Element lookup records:
════════

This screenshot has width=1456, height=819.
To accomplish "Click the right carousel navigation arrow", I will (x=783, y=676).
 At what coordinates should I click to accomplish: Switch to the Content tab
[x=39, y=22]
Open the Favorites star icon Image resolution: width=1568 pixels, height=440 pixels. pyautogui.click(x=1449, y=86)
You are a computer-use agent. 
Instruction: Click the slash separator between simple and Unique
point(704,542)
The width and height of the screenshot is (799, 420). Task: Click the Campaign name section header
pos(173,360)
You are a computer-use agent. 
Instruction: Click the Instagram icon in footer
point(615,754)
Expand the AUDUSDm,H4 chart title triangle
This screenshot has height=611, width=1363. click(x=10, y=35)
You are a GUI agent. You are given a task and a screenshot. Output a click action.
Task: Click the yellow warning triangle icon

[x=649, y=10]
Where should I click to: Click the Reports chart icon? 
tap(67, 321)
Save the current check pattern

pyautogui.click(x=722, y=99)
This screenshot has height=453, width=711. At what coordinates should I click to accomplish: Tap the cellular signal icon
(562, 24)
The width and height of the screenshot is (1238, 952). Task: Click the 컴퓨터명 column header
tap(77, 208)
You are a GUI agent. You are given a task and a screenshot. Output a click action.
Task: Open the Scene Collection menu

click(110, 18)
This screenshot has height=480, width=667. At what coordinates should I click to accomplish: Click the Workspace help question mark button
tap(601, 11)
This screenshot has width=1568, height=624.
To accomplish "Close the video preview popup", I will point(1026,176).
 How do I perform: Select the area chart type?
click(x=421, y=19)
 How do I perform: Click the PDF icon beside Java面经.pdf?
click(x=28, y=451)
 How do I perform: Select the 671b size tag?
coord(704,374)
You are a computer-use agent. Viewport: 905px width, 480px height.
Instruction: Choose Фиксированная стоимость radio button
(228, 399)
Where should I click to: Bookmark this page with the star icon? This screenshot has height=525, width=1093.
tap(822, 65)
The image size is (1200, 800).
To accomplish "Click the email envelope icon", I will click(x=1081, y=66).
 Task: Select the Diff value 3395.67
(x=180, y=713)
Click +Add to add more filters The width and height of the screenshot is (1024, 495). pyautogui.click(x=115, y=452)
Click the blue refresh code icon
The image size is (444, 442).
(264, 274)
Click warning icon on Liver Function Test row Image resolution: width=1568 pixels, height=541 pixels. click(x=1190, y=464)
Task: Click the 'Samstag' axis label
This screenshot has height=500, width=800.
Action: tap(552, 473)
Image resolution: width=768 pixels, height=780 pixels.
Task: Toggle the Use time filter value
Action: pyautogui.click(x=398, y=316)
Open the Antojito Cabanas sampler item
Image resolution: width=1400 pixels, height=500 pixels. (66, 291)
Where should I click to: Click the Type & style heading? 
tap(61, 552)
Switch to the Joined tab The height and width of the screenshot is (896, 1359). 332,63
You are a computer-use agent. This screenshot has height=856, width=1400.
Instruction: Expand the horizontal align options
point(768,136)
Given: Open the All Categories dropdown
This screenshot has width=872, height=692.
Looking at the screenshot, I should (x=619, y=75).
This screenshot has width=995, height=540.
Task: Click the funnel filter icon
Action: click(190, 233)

════════

__EXERCISE BRIEF__. Print the rows from the first line through the line containing "Open the Favorites", both ends included, with every line reproduced verbatim.

__RESULT OF THIS EXERCISE__.
This screenshot has width=1456, height=819.
To accomplish "Click the right carousel navigation arrow", I will (x=783, y=676).
 At what coordinates should I click to accomplish: Switch to the Content tab
[x=39, y=22]
Open the Favorites star icon Image resolution: width=1568 pixels, height=440 pixels. pyautogui.click(x=1449, y=86)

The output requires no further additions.